According to the article, the app “will also use GPS to keep track of their location to make sure they are not breaking their quarantine.”
Iran – 03/03/20
On Tuesday, March 3, Iranian citizens received a notification about a new app supposedly from the Ministry of Health.
The app, called AC19, was created by the same developer that has made clones of Telegram in the past.
The app is thought to have collected citizens’ live location that it may have shared with the regime to track users’ movement.
“Of course, the app couldn’t tell citizens if they had coronavirus. But what it could do is hoover up huge amounts of data on citizens, including names, addresses, dates of birth, and even track people’s location in real time.” VICE
The following week, the app was removed from Google’s Play Store.
Singapore – 01/03/20
At the end of February, Singapore’s Ministry of Health made information about victims of the virus available to the public.

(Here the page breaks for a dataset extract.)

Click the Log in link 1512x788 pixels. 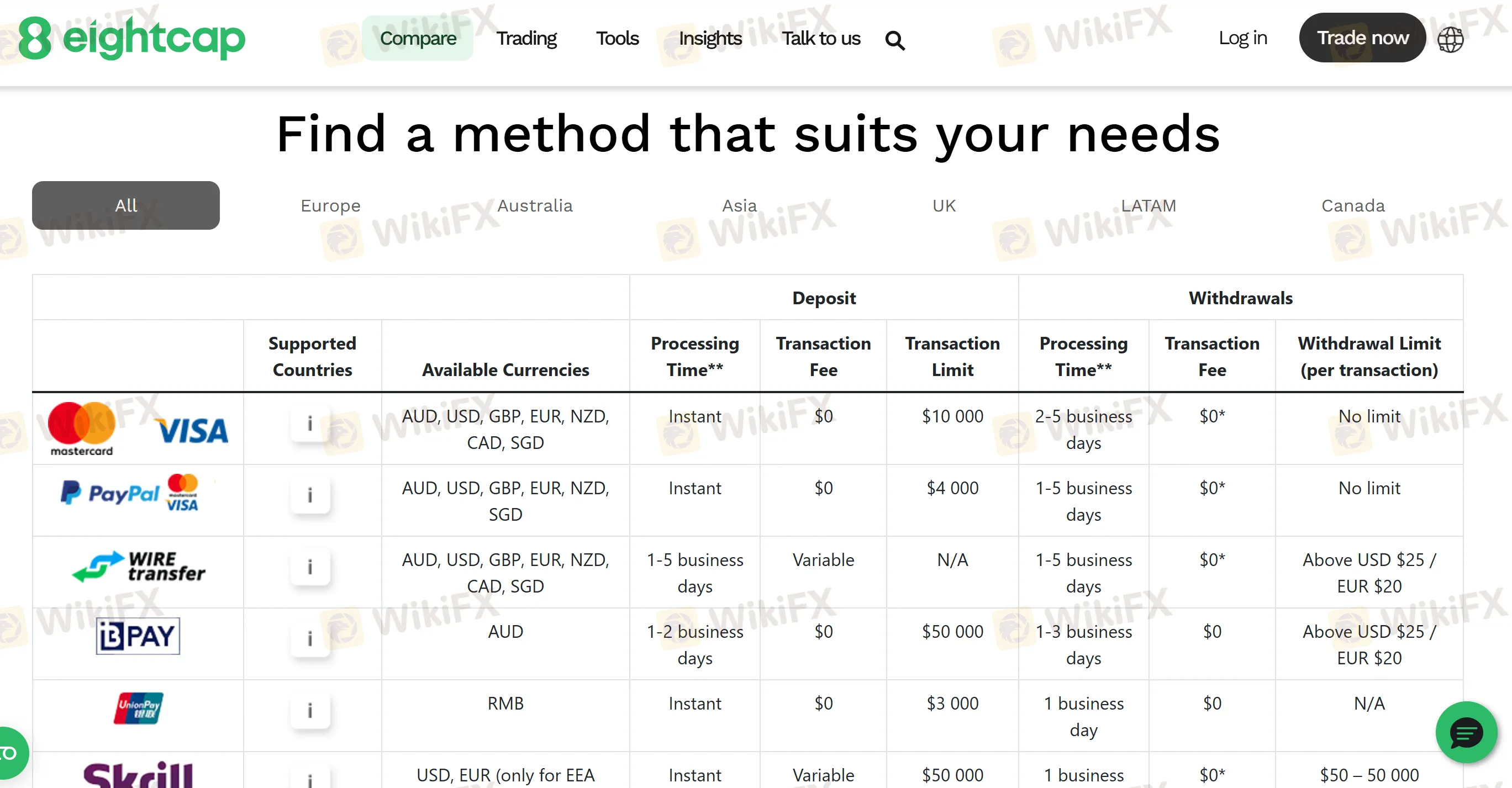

Following this, a developer turned the information into an interactive map so that citizens’ could track the location of those infected.
The map quickly went viral, raising fears that it could lead to discrimination, stigmatisation and gross digital privacy violations.
“We must demand more from authorities as the role of big data and technology in humanitarian response matures.” Access Now
Taiwan – 18/02/20
According to ABC News, Taiwan’s government granted all medical facilities access to patients’ travel histories by combining data from the National Health Insurance Administration and Immigration Agency on February 18.
The report also suggests that those required to self-quarantine were “monitored through their cellphones.”
The cabinet spokeswoman told The Guardian that the government “are not using advanced surveillance technology. It’s simply tracking based on their phone’s sim cards and their nearby base stations.”
The country’s response to the virus has been lauded by many, although concerns regarding the high degree of surveillance remain in some quarters.
Netanyahu referenced Taiwan’s use of accessing mobile phone data in his address to the nation that outlined Israel’s more draconian approach.